# [Excerpt to read]
·····

Portal | Level: L1: Foundations | Topics: awk, Bash / Shell Scripting | Domain: CLI Tools
awk — The Record/Field Processor Primer¶
Why This Matters¶
awk is the Unix power tool for structured text. Where sed thinks in lines and substitutions, awk thinks in records and fields — it sees every line as a data row and every word as a column. It has variables, arrays, arithmetic, control flow, and printf formatting. It is a small programming language disguised as a command-line text processor.
Every log file, CSV, TSV, command output, and config file you encounter in operations is structured text that awk can parse, filter, aggregate, and reshape in a single pass. If you cannot reach for awk when you need to sum a column, count occurrences, or reformat fields, you are writing throwaway scripts for problems awk solves in one line.

·····

# [Given entries]
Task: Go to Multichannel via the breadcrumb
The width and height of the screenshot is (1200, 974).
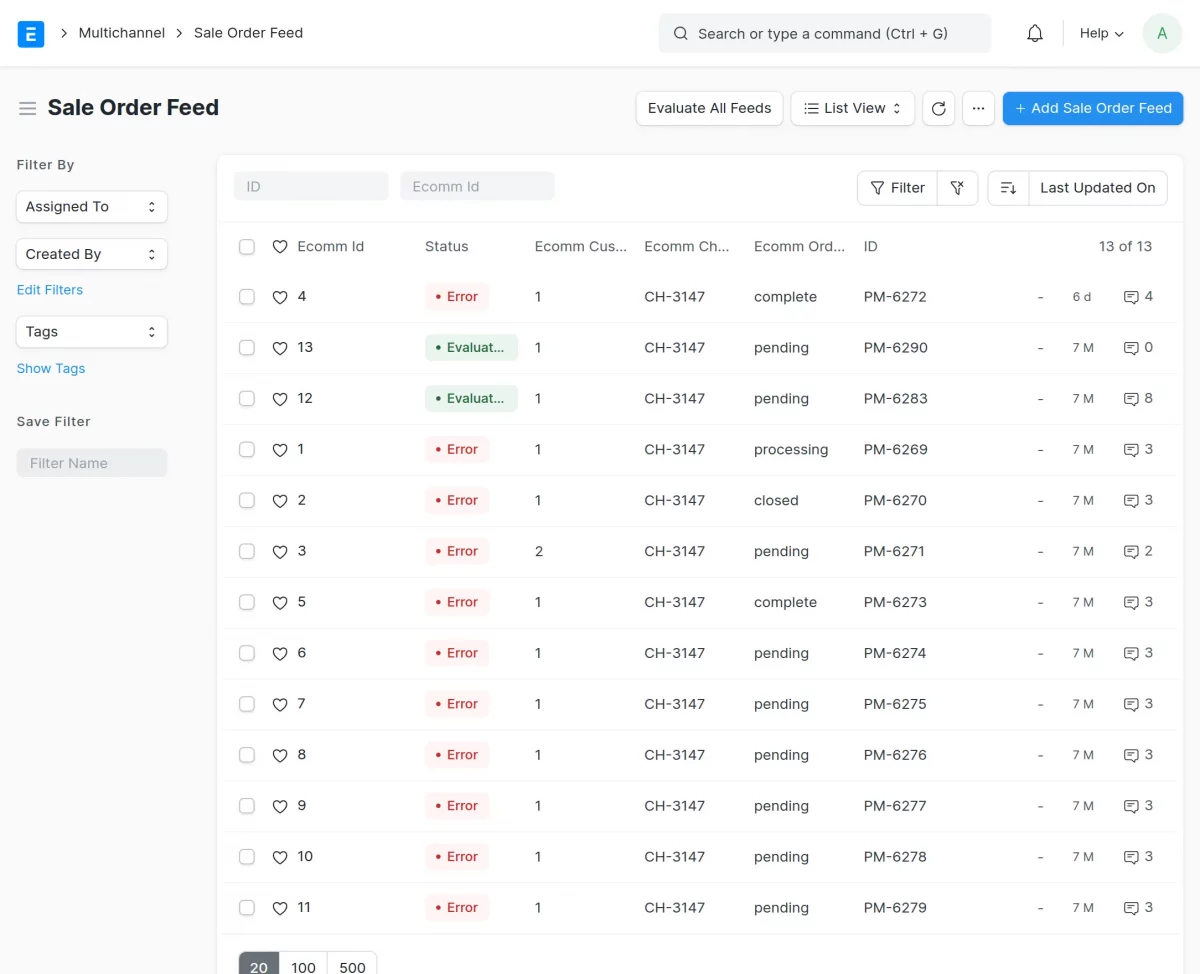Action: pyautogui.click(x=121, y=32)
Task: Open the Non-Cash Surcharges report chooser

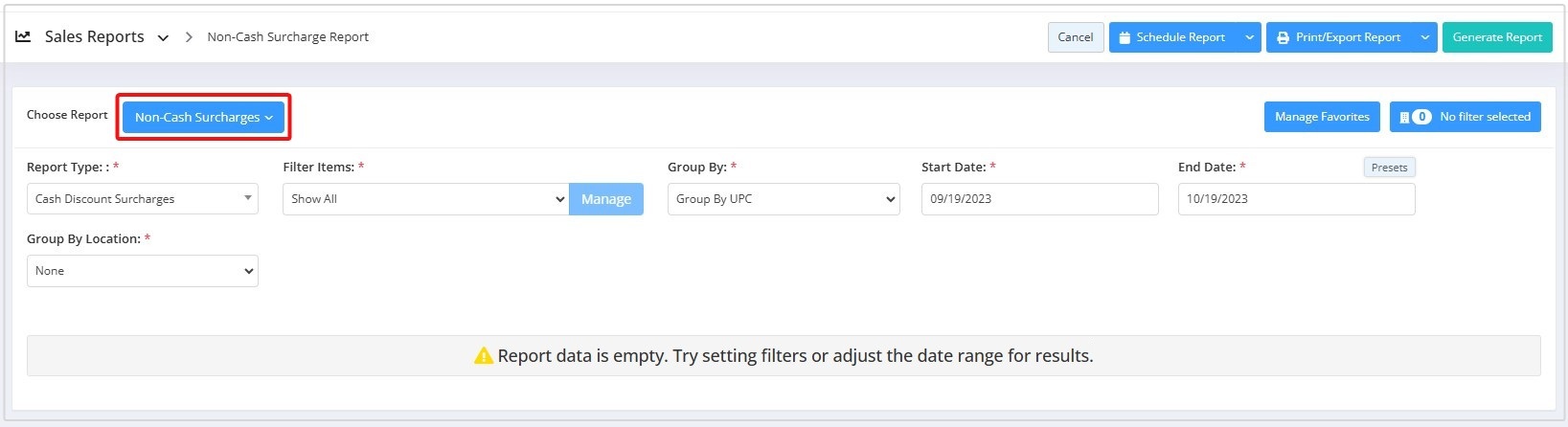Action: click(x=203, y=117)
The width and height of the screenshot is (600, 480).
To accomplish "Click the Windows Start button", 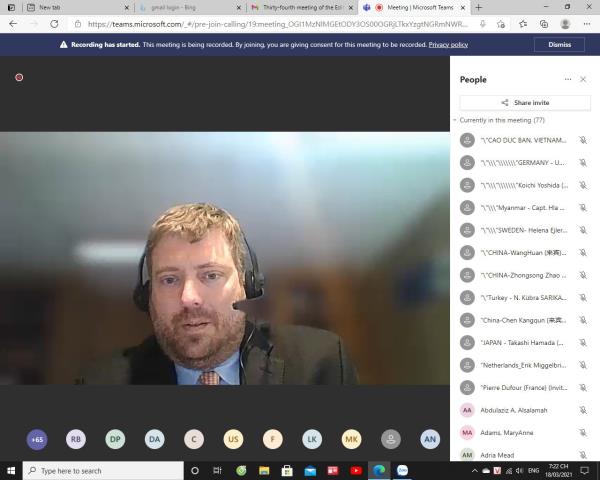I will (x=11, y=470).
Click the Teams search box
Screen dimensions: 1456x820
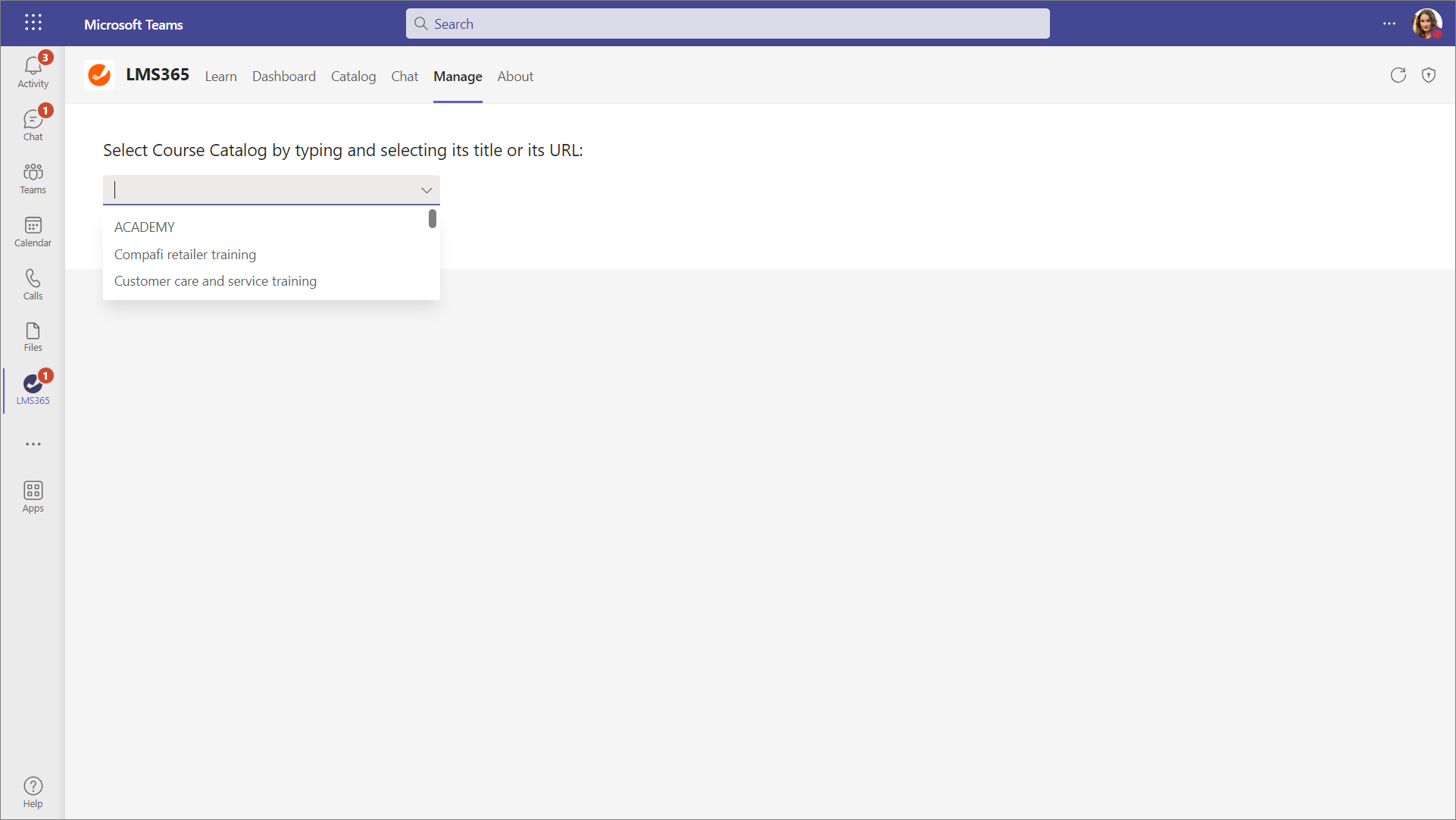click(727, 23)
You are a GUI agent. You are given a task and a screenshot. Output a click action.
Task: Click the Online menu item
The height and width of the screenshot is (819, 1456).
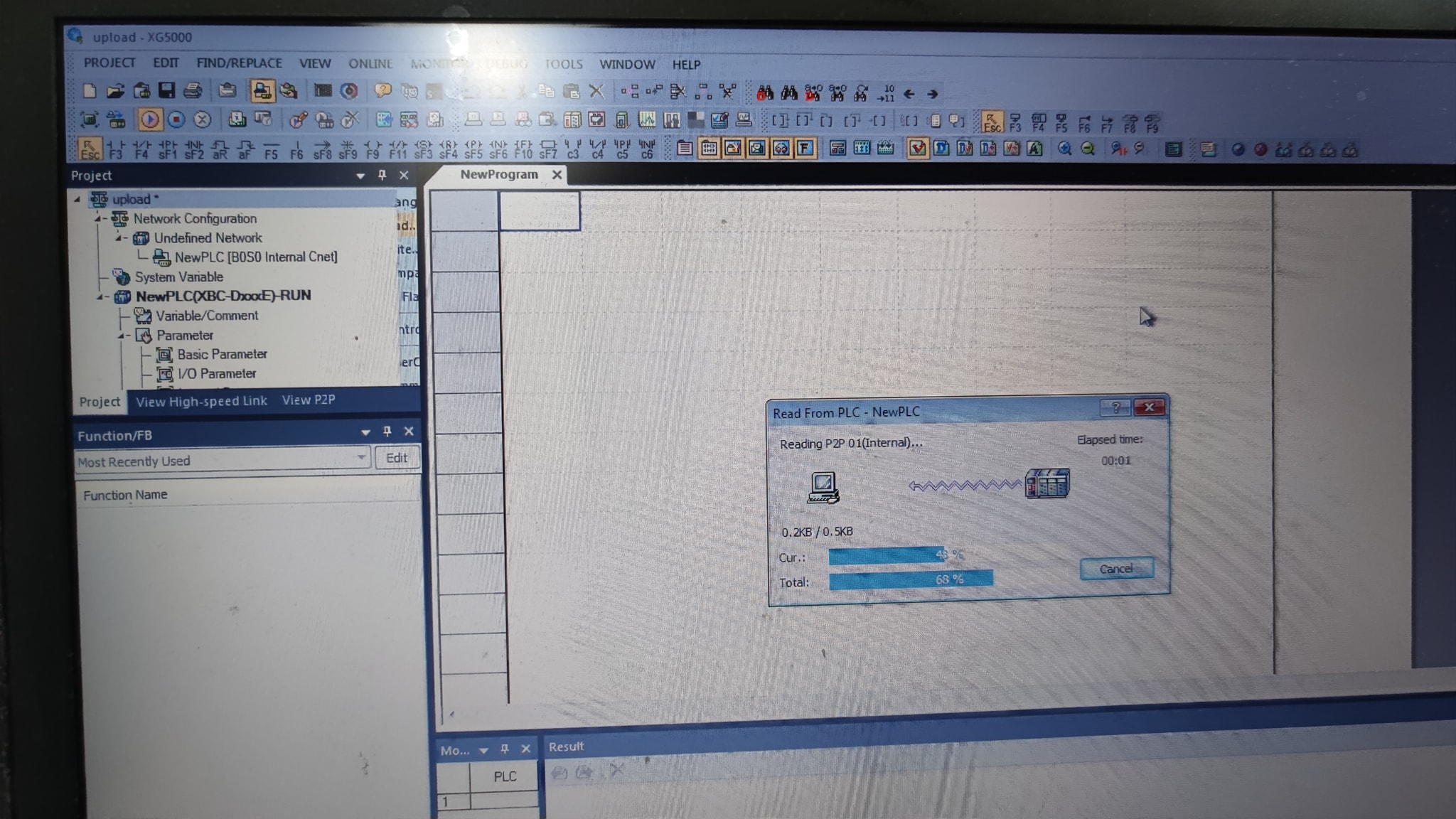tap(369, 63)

·····

# [Given task A]
Retype the portion of the awk primer starting at "Portal | Level: L1: Foundations" and ending at "in one line.", keeping every word and punctuation mark unchanged.
# [Given task B]
Answer these questions using the awk primer:
(i) What does sed think in, according to the primer?
(ii) What level does the header line list?
(iii) What three tasks does the primer name as ones you might need awk for?

# [Final answer A]
Portal | Level: L1: Foundations | Topics: awk, Bash / Shell Scripting | Domain: CLI Tools
awk — The Record/Field Processor Primer¶
Why This Matters¶
awk is the Unix power tool for structured text. Where sed thinks in lines and substitutions, awk thinks in records and fields — it sees every line as a data row and every word as a column. It has variables, arrays, arithmetic, control flow, and printf formatting. It is a small programming language disguised as a command-line text processor.
Every log file, CSV, TSV, command output, and config file you encounter in operations is structured text that awk can parse, filter, aggregate, and reshape in a single pass. If you cannot reach for awk when you need to sum a column, count occurrences, or reformat fields, you are writing throwaway scripts for problems awk solves in one line.

# [Final answer B]
(i) Lines and substitutions.
(ii) L1: Foundations.
(iii) Summing a column, counting occurrences, and reformatting fields.